## What you are asked to do
Go line by line through the entries below and copy those containing the string "computer".

[Extracted records]

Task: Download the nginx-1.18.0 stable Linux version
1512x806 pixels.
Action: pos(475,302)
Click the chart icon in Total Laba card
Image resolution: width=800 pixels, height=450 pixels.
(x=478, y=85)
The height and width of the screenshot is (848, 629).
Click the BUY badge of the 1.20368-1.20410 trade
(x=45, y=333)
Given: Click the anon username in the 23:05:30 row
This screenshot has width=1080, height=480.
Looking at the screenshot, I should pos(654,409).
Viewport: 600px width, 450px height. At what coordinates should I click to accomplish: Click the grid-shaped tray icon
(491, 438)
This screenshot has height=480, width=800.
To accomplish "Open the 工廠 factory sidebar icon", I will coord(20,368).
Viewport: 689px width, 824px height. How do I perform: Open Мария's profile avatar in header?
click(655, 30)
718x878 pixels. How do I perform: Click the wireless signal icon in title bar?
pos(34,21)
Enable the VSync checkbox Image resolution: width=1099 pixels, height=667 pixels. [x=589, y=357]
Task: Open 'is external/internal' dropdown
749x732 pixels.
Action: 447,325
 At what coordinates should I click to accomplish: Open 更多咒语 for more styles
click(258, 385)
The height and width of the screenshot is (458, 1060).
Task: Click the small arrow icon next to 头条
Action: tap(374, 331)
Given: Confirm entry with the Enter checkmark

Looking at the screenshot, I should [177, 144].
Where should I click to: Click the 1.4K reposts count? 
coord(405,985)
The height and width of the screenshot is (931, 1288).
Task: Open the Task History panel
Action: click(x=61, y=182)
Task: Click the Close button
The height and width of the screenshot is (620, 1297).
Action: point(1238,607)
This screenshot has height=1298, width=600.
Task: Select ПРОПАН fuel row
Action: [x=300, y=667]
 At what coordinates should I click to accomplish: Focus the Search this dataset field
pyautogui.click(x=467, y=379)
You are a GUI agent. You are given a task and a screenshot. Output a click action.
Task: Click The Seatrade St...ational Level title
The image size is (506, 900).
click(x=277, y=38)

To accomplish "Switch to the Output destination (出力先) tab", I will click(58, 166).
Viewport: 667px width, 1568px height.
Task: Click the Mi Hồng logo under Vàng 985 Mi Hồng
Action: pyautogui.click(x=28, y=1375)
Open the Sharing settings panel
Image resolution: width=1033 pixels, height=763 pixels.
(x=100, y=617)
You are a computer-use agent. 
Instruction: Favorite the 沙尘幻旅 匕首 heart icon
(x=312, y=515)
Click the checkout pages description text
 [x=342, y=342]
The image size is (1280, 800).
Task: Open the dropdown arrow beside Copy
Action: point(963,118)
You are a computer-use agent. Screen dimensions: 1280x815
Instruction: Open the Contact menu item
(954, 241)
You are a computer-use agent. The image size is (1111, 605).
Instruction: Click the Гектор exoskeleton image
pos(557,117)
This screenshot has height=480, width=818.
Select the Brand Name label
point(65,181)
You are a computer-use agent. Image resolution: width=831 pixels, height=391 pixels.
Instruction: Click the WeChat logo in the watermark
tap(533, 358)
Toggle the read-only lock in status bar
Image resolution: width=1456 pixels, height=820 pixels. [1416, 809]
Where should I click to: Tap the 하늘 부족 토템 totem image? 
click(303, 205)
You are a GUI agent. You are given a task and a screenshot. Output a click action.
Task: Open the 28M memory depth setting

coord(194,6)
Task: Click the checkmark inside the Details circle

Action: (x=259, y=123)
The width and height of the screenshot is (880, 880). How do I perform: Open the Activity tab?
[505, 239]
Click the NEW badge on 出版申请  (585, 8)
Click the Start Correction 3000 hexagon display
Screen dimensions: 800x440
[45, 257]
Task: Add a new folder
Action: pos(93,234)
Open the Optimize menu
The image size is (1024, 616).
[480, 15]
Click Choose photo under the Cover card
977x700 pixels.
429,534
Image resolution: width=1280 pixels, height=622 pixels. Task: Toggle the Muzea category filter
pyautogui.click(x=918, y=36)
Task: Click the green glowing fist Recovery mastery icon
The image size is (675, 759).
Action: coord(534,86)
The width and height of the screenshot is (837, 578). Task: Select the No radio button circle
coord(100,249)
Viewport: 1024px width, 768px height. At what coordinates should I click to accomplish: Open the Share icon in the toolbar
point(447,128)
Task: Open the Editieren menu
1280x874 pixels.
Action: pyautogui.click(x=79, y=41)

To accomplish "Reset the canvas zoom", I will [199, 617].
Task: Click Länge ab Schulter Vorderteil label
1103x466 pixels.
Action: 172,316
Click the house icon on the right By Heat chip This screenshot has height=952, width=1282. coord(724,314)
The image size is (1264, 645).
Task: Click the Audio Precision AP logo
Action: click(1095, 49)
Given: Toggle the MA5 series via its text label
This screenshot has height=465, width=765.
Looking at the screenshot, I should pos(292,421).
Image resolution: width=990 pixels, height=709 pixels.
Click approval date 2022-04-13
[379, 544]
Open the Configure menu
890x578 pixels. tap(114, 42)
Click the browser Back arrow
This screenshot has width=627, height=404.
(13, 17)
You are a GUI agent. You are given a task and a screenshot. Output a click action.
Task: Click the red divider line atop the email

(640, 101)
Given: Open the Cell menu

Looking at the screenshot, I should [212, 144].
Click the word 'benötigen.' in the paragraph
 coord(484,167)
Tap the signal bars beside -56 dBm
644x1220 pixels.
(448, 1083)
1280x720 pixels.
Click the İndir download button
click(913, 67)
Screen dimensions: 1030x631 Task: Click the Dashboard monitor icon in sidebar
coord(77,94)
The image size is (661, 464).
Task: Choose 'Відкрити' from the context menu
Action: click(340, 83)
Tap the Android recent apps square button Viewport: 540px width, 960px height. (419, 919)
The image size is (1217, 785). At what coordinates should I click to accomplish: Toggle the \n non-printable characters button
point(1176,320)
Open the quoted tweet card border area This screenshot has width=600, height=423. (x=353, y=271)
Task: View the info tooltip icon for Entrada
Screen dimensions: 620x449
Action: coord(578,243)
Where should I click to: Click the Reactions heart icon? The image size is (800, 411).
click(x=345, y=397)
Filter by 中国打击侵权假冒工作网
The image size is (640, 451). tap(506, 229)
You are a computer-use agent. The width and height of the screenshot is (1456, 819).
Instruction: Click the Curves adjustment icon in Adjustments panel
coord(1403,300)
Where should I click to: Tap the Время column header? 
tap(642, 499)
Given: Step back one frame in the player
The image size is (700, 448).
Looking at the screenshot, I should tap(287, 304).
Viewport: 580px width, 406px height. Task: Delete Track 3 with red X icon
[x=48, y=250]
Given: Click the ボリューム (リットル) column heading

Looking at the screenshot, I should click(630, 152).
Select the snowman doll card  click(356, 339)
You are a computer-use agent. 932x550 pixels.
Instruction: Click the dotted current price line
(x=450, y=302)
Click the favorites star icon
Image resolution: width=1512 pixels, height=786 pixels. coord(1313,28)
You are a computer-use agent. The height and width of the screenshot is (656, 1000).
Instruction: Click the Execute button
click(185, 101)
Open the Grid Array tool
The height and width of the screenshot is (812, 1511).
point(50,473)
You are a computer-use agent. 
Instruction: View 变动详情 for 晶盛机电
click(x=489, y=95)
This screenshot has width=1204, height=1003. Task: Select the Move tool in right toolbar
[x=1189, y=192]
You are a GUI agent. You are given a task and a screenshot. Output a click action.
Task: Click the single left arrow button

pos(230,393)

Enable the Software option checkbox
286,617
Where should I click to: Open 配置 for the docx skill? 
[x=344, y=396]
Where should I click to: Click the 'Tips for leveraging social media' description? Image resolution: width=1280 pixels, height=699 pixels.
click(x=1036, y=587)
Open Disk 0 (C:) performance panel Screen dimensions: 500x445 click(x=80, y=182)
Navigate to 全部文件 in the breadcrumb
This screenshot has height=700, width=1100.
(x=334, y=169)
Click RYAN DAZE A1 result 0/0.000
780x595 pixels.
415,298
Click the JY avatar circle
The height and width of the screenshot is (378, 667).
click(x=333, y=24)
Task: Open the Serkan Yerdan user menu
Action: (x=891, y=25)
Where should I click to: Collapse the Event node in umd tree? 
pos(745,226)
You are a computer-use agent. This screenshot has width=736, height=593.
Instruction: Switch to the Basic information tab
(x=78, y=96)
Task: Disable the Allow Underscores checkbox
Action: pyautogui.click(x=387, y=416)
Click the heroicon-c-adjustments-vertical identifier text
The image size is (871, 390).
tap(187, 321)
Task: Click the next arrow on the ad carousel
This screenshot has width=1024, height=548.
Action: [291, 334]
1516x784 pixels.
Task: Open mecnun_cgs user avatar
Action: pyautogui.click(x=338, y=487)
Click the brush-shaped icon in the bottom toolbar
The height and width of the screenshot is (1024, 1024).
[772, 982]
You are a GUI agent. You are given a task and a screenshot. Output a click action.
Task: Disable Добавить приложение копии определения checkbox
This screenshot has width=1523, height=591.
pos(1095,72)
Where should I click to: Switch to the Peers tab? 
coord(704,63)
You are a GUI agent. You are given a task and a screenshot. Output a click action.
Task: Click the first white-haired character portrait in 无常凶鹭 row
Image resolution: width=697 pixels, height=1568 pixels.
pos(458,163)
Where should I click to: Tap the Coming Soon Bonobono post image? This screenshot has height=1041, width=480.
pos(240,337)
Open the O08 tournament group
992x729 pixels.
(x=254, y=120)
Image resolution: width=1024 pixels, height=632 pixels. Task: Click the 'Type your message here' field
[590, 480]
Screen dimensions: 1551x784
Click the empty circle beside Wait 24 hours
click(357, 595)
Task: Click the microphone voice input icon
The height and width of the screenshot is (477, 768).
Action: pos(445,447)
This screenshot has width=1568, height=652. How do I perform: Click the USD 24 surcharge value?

## Exercise output
You are a computer-use agent. 
You are a computer-use agent. Screen dimensions: 1280x815
You are a computer-use agent. The image size is (1111, 605).
You are a computer-use agent. Image resolution: width=831 pixels, height=391 pixels.
You are a computer-use agent. The width and height of the screenshot is (1456, 819).
You are a computer-use agent. 932x550 pixels.
You are a computer-use agent. The height and width of the screenshot is (656, 1000).
You are a computer-use agent. 
You are a computer-use agent. This screenshot has width=736, height=593.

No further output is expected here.